—Mon père m'aurait maudit? se disait-il. Oui, peut-être... s'il eût vécu, s'il eût encore foulé cette terre où l'orgueil et le préjugé enfoncent de si fortes racines. Mais, s'il pouvait me voir, maintenant qu'il a connu la vérité et la justice éternelles, ah! je suis sûr qu'il ne me maudirait pas, mais qu'au contraire il me bénirait!
Il se disposa à partir; mais, comme il allait ouvrir la porte, il jeta encore un regard sur cet intérieur délicat dont il était exilé, sur les mille objets qui semblaient porter l'empreinte de l'esprit si altier, mais si fin de la marquise, sur la chaise longue, au pied de laquelle, enfant, il avait joué.
—Oh! si je pouvais revenir à cet âge, pensa-t-il, et vivre différemment! Ma pauvre tante! ma pauvre tante!
Il se hâta de quitter la chambre, car les larmes lui venaient aux yeux.
Lorsqu'il revint rue d'Anjou-Saint-Honoré, il eut à subir une épreuve à peine moins pénible; il s'occupa des dispositions à prendre pour la vente de son mobilier. Un découragement cruel le saisit plusieurs fois à la pensée qu'il allait se séparer des trésors d'art réunis là peu à peu, avec tant d'études, de soins et d'amour. L'idée du suicide se glissa de nouveau dans son cœur, tandis qu'il examinait une à une ses armes précieuses. Il songeait aussi aux chevaux, pour lesquels il avait toujours fait des folies; il en possédait d'admirables, et, lorsqu'il se rappelait ces pauvres bêtes, il aurait pu pleurer comme un enfant.

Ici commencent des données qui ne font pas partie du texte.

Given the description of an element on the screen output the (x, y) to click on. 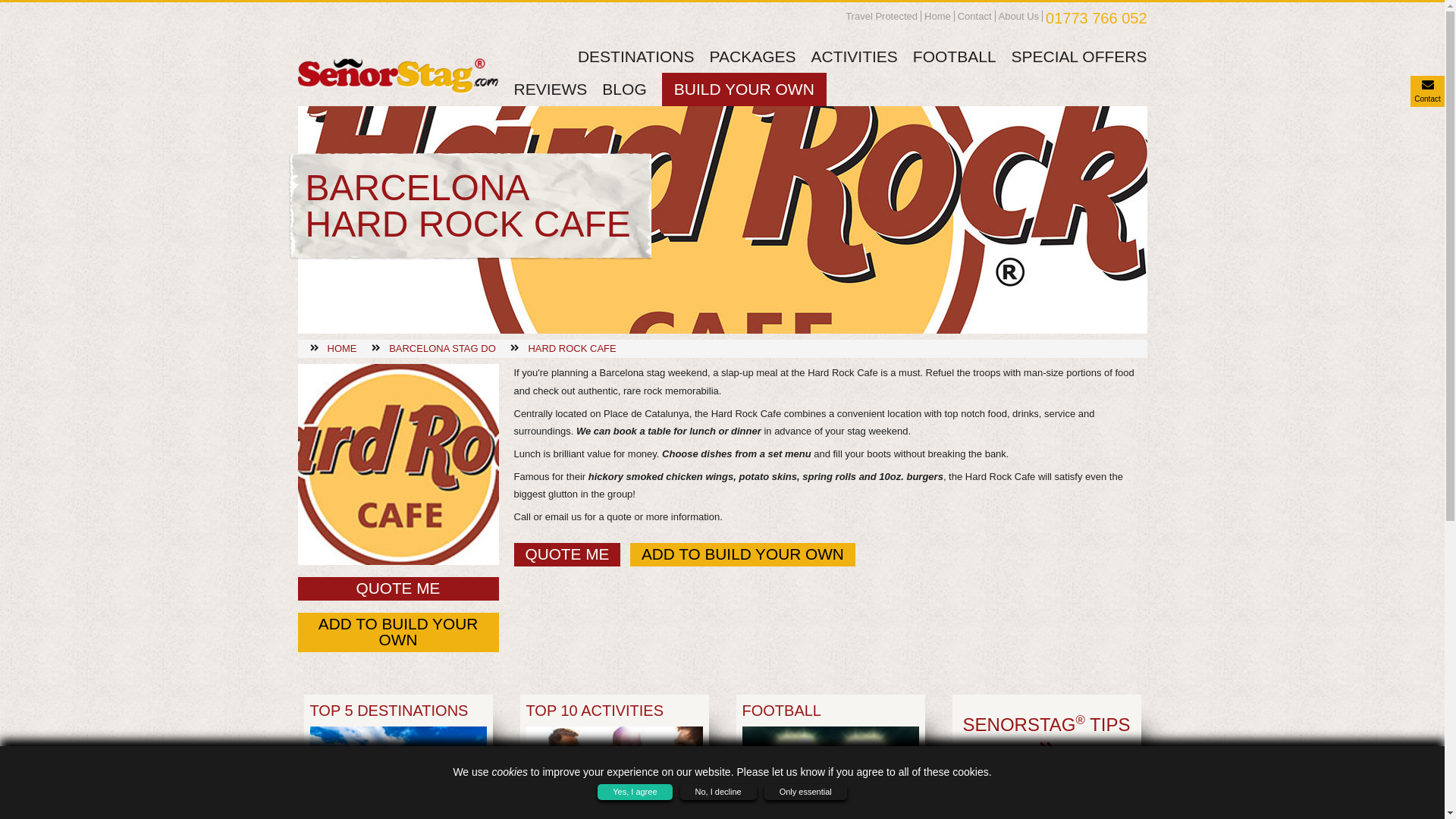
Destinations (324, 546)
HARD ROCK CAFE (571, 348)
FLEXIBLE PAYMENT OPTIONS (1046, 804)
Activities (316, 595)
Contact (974, 16)
PACKAGES (753, 55)
DESTINATIONS (636, 55)
FOOTBALL (953, 55)
SPECIAL OFFERS (1079, 55)
About Us (1018, 16)
Given the description of an element on the screen output the (x, y) to click on. 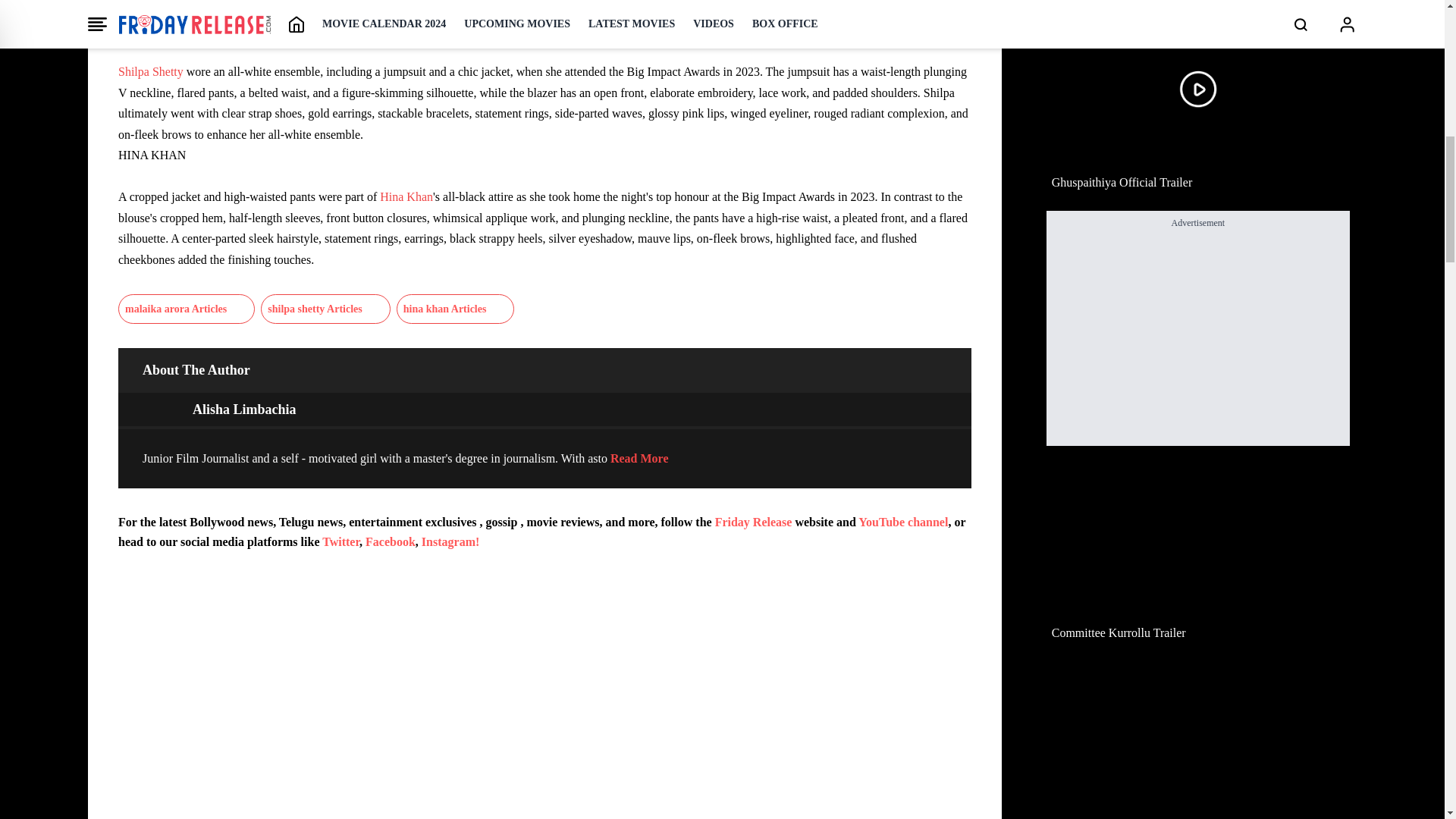
Twitter Page (340, 541)
Instagram Page (450, 541)
Facebook Page (389, 541)
Given the description of an element on the screen output the (x, y) to click on. 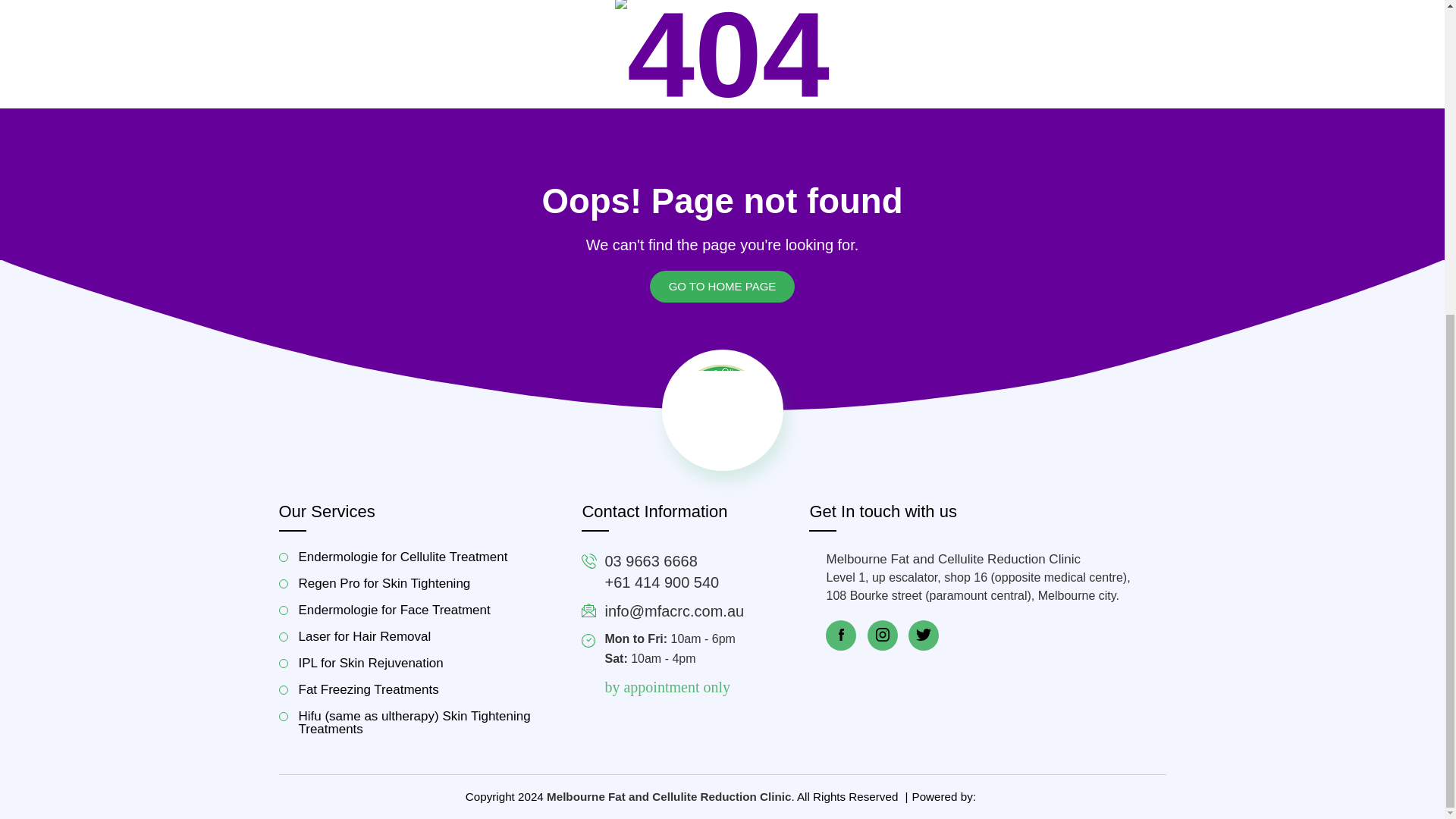
Melbourne Fat and Cellulite Reduction Clinic (722, 409)
Follow us on Facebook (840, 634)
Follow us on Instagram (882, 634)
Follow us on Twitter (923, 634)
Melbourne Fat and Cellulite Reduction Clinic (668, 796)
GO TO HOME PAGE (721, 286)
Endermologie for Cellulite Treatment (419, 556)
Email Us (674, 610)
Given the description of an element on the screen output the (x, y) to click on. 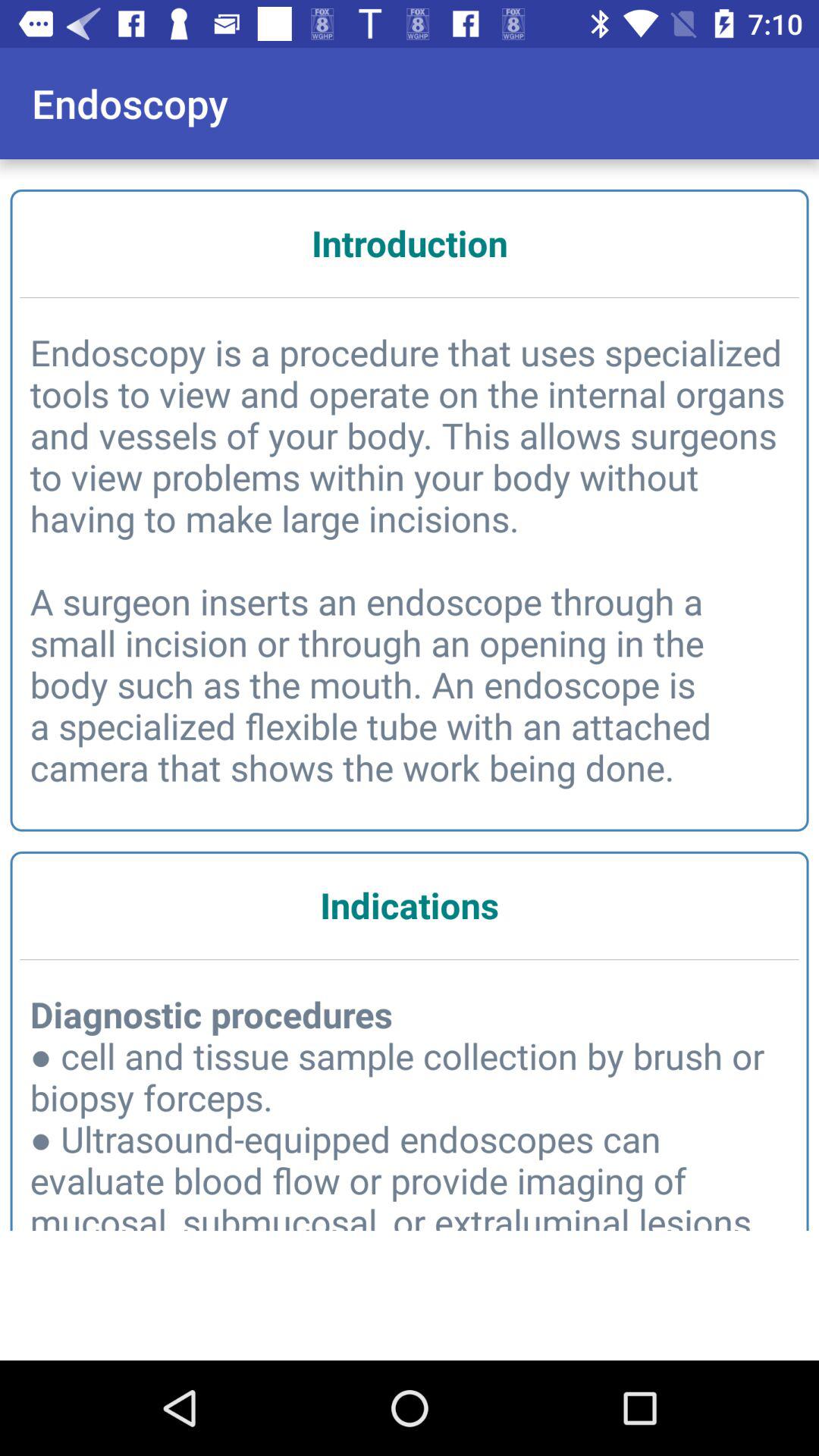
select the item below diagnostic procedures cell icon (409, 1310)
Given the description of an element on the screen output the (x, y) to click on. 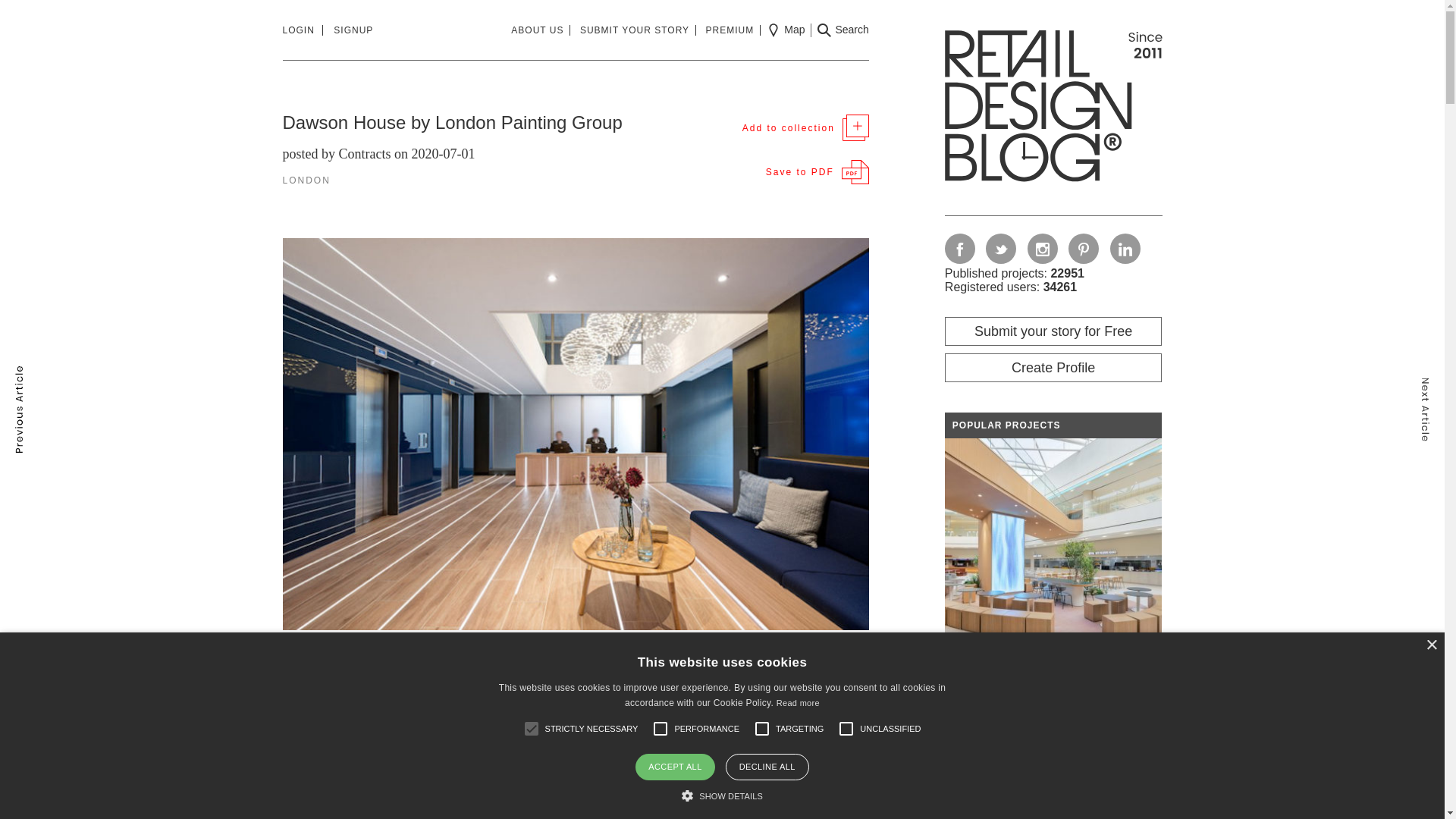
SIGNUP (352, 30)
Save this article to PDF (817, 171)
LOGIN (301, 30)
Map (786, 29)
SUBMIT YOUR STORY (637, 30)
ABOUT US (540, 30)
Search (841, 29)
PREMIUM (733, 30)
Given the description of an element on the screen output the (x, y) to click on. 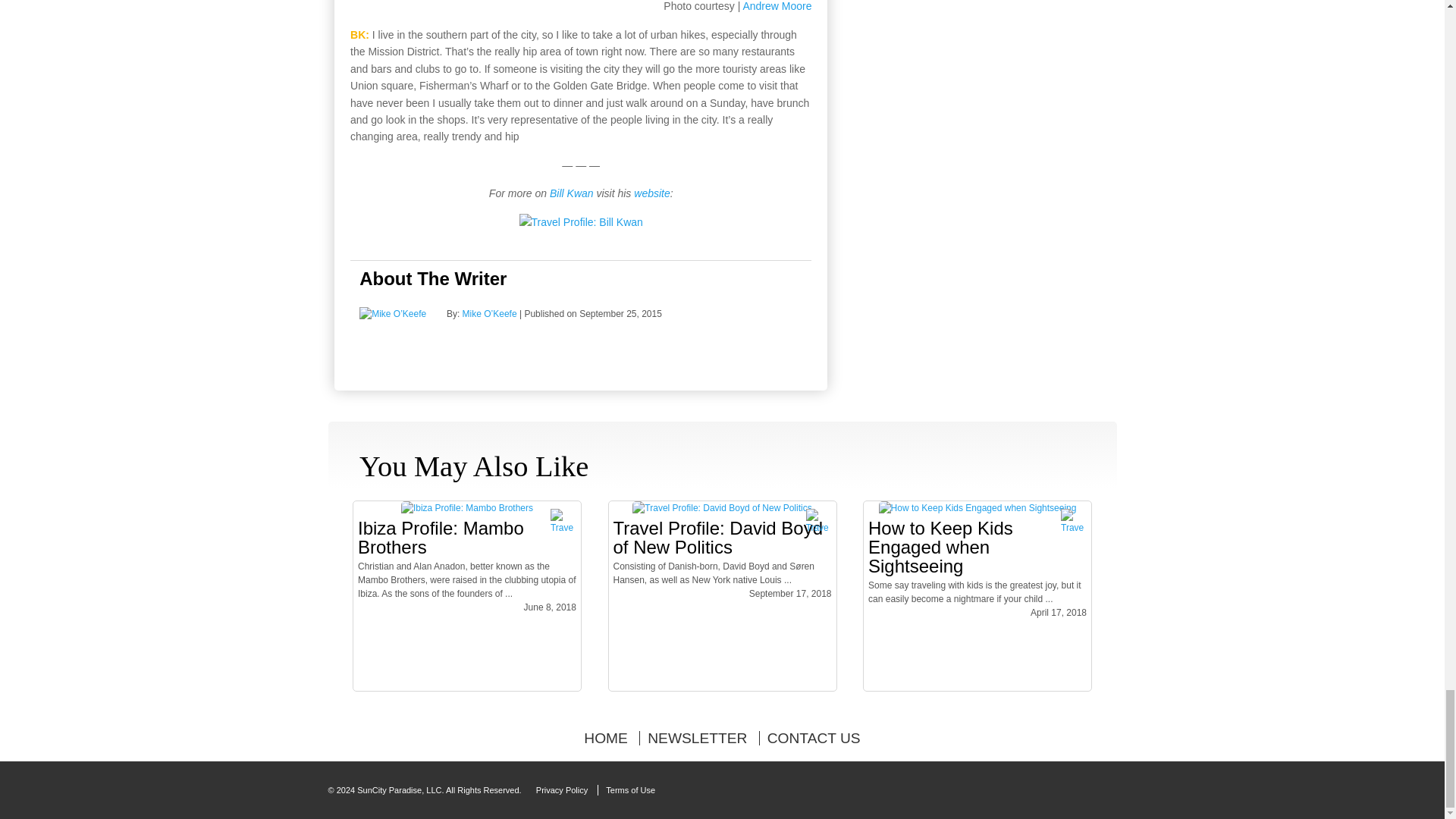
Ibiza Profile: Mambo Brothers (466, 507)
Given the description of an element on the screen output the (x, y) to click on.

Ce furent de tristes heures que le comte de Laverdie passa chez lui ce soir-là. L'épreuve qu'il traversait eût été véritablement au-dessus de ses forces, et il n'eût pas résisté à la tentation d'en finir avec la vie, si son amour et l'idée qu'il se devait à Gabrielle ne l'avaient pas soutenu.
L'après-midi, avant de se rendre chez sa tante, il avait tracé quelques mots, dans l'espoir que celle-ci se chargerait de les remettre à la jeune fille. Mais, vu la façon dont s'était terminée cette visite, la lettre était restée dans le portefeuille de René. Il l'en sortit pour la relire et songer par quel moyen il pourrait la faire tenir à Gabrielle.
Voici ce qu'il avait écrit, aussi simplement que possible:
«Mademoiselle,
»Ce n'est pas en vain que pendant quelques jours vous m'aurez cru digne de vous. Vous m'avez inspiré l'ambition de le devenir. Cette ambition remplira désormais ma vie avec un autre sentiment que je n'ose vous avouer, car, hélas! j'ai mérité que vous ne puissiez pas y croire.